_Task input_.
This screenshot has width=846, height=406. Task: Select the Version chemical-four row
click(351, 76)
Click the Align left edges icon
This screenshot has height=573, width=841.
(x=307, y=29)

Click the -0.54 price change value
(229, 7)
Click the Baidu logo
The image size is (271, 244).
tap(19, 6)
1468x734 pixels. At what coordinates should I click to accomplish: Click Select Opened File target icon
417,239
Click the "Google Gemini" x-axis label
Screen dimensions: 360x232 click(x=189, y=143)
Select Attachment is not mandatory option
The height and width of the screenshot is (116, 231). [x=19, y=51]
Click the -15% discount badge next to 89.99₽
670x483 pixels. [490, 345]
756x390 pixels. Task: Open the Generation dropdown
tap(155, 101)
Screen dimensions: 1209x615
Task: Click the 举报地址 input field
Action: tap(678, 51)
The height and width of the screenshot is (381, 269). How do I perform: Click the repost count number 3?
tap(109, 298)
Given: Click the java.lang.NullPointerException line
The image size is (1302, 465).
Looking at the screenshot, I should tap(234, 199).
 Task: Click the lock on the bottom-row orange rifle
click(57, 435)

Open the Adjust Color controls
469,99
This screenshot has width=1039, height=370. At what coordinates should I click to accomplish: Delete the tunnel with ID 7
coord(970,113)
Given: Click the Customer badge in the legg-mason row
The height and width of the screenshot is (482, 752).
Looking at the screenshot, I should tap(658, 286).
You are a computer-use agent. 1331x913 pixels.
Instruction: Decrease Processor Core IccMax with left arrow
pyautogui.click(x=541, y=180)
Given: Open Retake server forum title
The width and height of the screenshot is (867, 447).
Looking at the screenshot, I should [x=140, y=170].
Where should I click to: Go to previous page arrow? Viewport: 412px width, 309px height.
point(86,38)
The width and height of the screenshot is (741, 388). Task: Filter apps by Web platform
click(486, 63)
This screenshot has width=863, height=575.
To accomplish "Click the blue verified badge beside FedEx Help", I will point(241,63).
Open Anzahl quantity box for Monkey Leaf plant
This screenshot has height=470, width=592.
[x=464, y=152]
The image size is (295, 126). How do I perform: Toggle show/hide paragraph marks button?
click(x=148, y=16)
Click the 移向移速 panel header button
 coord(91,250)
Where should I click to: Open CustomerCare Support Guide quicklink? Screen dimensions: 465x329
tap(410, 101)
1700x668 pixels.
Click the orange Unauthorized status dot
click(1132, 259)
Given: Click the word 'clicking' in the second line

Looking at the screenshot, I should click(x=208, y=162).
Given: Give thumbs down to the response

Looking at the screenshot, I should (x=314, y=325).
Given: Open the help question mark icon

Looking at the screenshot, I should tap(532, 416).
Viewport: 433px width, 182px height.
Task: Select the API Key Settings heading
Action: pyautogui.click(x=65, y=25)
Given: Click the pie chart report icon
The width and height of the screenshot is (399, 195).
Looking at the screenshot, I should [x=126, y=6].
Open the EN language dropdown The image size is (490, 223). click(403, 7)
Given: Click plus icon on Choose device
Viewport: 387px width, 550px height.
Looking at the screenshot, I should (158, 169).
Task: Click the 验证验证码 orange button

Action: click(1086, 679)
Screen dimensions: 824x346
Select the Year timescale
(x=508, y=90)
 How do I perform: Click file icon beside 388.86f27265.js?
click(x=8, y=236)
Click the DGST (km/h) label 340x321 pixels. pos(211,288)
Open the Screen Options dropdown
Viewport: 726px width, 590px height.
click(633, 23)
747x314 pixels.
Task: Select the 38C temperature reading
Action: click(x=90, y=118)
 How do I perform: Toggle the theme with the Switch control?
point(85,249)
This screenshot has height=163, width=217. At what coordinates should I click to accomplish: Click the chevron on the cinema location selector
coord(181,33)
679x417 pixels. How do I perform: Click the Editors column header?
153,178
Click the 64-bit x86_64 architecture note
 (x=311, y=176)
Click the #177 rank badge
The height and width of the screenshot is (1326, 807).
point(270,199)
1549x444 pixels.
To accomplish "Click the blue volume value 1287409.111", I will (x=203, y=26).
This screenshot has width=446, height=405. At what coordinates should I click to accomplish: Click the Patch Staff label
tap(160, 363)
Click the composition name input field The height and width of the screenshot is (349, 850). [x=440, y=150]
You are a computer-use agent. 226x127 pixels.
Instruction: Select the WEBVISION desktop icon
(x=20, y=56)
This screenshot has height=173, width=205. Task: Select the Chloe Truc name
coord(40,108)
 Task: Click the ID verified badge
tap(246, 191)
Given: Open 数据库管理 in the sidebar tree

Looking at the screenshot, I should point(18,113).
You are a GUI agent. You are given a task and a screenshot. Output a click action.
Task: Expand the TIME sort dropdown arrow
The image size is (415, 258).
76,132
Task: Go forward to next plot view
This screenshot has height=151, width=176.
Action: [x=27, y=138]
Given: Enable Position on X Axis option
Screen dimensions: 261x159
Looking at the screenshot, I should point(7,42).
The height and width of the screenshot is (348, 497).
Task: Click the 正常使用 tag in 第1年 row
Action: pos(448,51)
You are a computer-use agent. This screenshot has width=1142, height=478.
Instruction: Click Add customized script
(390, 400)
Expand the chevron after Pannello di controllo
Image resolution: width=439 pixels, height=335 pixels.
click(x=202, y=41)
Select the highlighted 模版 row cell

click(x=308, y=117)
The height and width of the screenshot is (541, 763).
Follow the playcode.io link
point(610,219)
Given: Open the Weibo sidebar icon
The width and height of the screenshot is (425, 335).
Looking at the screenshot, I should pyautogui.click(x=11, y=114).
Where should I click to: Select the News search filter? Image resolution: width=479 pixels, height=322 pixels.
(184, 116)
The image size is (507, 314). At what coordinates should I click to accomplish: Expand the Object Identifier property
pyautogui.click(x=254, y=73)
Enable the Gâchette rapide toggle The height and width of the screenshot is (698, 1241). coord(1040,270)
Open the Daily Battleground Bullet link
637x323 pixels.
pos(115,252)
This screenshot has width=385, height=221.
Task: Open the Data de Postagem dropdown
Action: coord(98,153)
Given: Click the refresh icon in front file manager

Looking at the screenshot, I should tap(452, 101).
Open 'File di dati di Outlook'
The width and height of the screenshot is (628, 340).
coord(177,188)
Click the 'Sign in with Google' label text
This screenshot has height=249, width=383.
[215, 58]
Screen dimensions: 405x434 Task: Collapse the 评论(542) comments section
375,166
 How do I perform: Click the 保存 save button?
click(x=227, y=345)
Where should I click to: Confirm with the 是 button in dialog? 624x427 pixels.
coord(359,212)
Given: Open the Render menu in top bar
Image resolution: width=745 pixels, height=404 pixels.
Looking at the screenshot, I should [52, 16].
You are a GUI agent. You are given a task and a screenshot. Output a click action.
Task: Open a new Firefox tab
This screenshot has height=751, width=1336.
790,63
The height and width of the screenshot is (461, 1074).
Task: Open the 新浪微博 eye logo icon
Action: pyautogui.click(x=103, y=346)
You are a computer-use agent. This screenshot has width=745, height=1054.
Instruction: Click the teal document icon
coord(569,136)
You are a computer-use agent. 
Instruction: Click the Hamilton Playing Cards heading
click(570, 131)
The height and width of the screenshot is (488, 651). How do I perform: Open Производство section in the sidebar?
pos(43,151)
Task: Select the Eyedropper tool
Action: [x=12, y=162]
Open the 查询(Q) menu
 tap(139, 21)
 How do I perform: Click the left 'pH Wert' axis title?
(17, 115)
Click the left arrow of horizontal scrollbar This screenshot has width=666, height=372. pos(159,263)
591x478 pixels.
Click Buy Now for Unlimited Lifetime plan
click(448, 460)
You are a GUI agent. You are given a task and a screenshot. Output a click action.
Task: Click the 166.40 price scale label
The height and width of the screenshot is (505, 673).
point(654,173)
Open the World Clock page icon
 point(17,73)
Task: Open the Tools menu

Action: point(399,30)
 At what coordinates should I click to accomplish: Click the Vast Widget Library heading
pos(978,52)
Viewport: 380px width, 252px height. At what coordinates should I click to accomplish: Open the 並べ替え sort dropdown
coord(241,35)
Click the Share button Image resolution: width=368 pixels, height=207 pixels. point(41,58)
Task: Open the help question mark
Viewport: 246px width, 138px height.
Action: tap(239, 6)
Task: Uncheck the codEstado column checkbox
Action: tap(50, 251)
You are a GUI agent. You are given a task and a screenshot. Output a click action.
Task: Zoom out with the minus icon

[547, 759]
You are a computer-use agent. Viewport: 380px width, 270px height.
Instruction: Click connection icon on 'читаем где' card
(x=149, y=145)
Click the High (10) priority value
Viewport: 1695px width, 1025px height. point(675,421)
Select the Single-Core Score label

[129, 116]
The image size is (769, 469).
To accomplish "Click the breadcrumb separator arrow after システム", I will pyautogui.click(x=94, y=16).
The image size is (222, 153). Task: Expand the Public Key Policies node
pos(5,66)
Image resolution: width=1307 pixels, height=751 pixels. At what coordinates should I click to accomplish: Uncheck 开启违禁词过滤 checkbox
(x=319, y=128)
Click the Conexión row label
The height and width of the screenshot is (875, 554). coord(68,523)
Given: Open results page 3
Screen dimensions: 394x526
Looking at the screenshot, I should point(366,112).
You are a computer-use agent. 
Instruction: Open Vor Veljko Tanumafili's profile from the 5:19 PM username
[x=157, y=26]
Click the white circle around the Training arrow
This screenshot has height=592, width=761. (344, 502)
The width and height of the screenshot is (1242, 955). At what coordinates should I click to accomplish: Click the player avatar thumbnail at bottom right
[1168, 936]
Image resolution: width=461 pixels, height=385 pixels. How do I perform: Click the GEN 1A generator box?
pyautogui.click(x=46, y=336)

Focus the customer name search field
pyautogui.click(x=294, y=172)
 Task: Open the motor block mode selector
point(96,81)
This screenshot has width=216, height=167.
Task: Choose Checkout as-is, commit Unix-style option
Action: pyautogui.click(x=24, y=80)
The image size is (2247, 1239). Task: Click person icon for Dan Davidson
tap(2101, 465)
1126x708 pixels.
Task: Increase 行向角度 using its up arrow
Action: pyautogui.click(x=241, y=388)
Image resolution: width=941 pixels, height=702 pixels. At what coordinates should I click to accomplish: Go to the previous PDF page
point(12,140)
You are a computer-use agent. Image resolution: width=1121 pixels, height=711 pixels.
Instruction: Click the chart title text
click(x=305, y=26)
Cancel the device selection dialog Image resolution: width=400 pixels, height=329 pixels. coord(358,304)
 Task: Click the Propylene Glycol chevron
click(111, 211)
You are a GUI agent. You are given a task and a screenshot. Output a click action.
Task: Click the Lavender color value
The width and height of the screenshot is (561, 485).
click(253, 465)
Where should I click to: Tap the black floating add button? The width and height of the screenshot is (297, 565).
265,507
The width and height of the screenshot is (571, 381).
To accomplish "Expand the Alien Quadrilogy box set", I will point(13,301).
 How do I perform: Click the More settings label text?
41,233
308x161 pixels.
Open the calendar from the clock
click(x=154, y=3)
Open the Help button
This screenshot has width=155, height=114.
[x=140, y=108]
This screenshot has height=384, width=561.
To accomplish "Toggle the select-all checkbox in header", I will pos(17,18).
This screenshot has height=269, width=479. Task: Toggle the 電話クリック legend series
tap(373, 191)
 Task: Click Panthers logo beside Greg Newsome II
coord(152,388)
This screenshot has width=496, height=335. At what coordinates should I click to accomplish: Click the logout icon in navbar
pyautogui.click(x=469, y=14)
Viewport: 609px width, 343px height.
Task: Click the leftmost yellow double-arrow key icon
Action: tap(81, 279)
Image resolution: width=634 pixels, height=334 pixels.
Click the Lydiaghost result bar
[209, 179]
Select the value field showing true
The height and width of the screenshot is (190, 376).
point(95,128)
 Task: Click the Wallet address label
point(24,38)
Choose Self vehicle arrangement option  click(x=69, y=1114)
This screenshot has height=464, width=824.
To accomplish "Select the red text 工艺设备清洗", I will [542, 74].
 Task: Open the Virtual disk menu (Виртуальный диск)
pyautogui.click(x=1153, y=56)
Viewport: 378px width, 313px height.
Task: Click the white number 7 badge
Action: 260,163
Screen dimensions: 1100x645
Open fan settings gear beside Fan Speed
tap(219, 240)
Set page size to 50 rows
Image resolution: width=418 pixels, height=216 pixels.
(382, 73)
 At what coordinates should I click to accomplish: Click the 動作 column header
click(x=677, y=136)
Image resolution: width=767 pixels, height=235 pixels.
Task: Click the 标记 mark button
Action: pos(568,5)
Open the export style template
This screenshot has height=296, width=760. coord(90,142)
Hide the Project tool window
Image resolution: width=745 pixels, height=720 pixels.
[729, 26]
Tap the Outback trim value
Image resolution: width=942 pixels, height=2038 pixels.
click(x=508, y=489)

_Task goal_.
Using the records above, restate word for word the lines from the one with "Given: Open 数据库管理 in the sidebar tree" through the one with "Open the Daily Battleground Bullet link", both included.

_Response below_.
Given: Open 数据库管理 in the sidebar tree

Looking at the screenshot, I should point(18,113).
You are a GUI agent. You are given a task and a screenshot. Output a click action.
Task: Expand the TIME sort dropdown arrow
The image size is (415, 258).
76,132
Task: Go forward to next plot view
This screenshot has height=151, width=176.
Action: [x=27, y=138]
Given: Enable Position on X Axis option
Screen dimensions: 261x159
Looking at the screenshot, I should point(7,42).
The height and width of the screenshot is (348, 497).
Task: Click the 正常使用 tag in 第1年 row
Action: pos(448,51)
You are a computer-use agent. This screenshot has width=1142, height=478.
Instruction: Click Add customized script
(390, 400)
Expand the chevron after Pannello di controllo
Image resolution: width=439 pixels, height=335 pixels.
click(x=202, y=41)
Select the highlighted 模版 row cell

click(x=308, y=117)
The height and width of the screenshot is (541, 763).
Follow the playcode.io link
point(610,219)
Given: Open the Weibo sidebar icon
The width and height of the screenshot is (425, 335).
Looking at the screenshot, I should pyautogui.click(x=11, y=114).
Where should I click to: Select the News search filter? Image resolution: width=479 pixels, height=322 pixels.
(184, 116)
The image size is (507, 314). At what coordinates should I click to accomplish: Expand the Object Identifier property
pyautogui.click(x=254, y=73)
Enable the Gâchette rapide toggle The height and width of the screenshot is (698, 1241). coord(1040,270)
Open the Daily Battleground Bullet link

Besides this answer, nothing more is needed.